## start Task data

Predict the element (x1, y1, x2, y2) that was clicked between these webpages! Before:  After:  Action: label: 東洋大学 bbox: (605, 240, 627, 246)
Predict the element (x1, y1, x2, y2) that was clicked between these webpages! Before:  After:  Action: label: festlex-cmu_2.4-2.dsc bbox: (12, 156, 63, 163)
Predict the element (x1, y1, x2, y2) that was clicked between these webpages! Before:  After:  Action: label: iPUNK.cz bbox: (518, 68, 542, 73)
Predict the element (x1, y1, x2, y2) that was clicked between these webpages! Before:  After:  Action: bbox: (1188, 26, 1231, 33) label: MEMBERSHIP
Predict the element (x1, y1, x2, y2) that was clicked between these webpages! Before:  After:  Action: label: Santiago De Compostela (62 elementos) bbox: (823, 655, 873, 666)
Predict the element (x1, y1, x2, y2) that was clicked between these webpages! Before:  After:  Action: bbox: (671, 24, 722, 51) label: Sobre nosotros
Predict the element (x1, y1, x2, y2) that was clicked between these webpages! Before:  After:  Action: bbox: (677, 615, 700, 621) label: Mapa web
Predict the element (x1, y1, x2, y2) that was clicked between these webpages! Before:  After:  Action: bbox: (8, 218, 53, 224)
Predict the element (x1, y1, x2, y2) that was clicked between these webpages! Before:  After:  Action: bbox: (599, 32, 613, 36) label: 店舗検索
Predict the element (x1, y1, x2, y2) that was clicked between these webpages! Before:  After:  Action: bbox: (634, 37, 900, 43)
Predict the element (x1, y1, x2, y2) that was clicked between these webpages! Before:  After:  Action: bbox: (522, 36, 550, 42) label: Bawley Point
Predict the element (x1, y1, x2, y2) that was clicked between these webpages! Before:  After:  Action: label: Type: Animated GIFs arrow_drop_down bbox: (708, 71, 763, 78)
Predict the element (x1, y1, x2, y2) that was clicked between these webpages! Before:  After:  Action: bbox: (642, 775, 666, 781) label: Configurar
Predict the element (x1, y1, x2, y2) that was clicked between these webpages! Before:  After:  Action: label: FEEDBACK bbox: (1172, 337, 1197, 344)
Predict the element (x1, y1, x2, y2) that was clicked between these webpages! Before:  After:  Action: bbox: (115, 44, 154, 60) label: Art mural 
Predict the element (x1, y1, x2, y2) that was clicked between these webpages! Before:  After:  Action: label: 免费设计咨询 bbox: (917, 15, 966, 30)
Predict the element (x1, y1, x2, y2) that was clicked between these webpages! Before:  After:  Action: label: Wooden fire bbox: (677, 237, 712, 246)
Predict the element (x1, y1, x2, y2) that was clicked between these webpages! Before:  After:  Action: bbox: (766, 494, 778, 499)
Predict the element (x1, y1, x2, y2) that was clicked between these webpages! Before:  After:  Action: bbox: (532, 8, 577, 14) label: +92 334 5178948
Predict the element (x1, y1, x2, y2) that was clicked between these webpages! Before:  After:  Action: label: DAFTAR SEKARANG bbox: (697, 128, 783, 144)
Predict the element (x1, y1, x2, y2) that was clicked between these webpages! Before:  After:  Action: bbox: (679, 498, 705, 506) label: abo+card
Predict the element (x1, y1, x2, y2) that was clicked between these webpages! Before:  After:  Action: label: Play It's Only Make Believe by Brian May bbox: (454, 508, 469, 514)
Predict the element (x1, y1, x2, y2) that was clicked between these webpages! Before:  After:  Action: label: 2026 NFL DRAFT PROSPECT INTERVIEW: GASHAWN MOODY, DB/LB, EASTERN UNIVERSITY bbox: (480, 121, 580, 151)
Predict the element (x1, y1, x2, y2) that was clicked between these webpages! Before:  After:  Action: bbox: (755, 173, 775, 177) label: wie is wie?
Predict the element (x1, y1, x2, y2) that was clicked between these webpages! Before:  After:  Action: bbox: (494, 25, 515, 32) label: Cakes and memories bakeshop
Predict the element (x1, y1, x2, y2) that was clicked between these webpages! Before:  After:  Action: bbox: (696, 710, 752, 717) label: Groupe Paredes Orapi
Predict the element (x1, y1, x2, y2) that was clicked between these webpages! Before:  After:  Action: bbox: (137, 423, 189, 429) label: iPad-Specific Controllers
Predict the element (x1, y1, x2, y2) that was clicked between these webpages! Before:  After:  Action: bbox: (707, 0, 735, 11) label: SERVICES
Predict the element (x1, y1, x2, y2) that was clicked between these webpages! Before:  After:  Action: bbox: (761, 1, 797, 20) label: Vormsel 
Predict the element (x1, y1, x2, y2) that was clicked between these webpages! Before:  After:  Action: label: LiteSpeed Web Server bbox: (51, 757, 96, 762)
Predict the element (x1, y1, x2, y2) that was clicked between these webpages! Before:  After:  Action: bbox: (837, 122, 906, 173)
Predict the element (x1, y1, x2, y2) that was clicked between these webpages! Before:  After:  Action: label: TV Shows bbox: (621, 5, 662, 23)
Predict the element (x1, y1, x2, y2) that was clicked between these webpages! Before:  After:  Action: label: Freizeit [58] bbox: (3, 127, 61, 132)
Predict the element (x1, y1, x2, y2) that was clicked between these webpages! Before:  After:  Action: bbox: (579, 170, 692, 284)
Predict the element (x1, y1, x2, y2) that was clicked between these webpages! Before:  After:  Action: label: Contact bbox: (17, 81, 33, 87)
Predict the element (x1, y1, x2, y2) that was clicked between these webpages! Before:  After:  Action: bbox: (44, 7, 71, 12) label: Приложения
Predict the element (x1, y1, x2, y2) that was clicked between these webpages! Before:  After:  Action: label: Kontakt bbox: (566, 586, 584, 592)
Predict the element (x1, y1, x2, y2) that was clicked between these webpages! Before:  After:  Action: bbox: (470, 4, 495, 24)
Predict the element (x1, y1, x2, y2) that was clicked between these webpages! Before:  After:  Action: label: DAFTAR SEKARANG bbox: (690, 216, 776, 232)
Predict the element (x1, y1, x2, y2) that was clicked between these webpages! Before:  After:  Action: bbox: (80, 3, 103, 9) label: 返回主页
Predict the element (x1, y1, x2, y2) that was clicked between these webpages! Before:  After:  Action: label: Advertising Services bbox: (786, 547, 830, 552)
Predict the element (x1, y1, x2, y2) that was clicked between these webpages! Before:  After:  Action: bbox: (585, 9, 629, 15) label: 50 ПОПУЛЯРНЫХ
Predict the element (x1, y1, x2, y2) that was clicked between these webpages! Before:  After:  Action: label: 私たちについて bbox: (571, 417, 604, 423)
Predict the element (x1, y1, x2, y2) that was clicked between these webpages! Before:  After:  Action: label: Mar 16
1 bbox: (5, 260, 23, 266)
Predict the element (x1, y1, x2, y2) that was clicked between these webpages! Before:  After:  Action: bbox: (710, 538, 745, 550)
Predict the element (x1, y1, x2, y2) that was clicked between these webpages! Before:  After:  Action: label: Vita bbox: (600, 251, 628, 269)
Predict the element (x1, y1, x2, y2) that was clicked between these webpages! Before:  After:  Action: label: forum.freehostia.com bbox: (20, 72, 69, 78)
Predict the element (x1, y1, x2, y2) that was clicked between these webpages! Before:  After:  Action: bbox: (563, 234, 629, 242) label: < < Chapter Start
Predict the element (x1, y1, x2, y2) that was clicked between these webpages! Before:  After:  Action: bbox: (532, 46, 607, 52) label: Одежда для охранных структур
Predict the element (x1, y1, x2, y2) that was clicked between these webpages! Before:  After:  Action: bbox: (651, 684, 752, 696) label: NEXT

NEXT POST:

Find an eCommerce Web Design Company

## end Task data

** Work to do **
Reproduce the listing from the line containing "68, 542, 73)" through the line containing "71, 763, 78)", word for word.

** Completed task **
Predict the element (x1, y1, x2, y2) that was clicked between these webpages! Before:  After:  Action: label: iPUNK.cz bbox: (518, 68, 542, 73)
Predict the element (x1, y1, x2, y2) that was clicked between these webpages! Before:  After:  Action: bbox: (1188, 26, 1231, 33) label: MEMBERSHIP
Predict the element (x1, y1, x2, y2) that was clicked between these webpages! Before:  After:  Action: label: Santiago De Compostela (62 elementos) bbox: (823, 655, 873, 666)
Predict the element (x1, y1, x2, y2) that was clicked between these webpages! Before:  After:  Action: bbox: (671, 24, 722, 51) label: Sobre nosotros
Predict the element (x1, y1, x2, y2) that was clicked between these webpages! Before:  After:  Action: bbox: (677, 615, 700, 621) label: Mapa web
Predict the element (x1, y1, x2, y2) that was clicked between these webpages! Before:  After:  Action: bbox: (8, 218, 53, 224)
Predict the element (x1, y1, x2, y2) that was clicked between these webpages! Before:  After:  Action: bbox: (599, 32, 613, 36) label: 店舗検索
Predict the element (x1, y1, x2, y2) that was clicked between these webpages! Before:  After:  Action: bbox: (634, 37, 900, 43)
Predict the element (x1, y1, x2, y2) that was clicked between these webpages! Before:  After:  Action: bbox: (522, 36, 550, 42) label: Bawley Point
Predict the element (x1, y1, x2, y2) that was clicked between these webpages! Before:  After:  Action: label: Type: Animated GIFs arrow_drop_down bbox: (708, 71, 763, 78)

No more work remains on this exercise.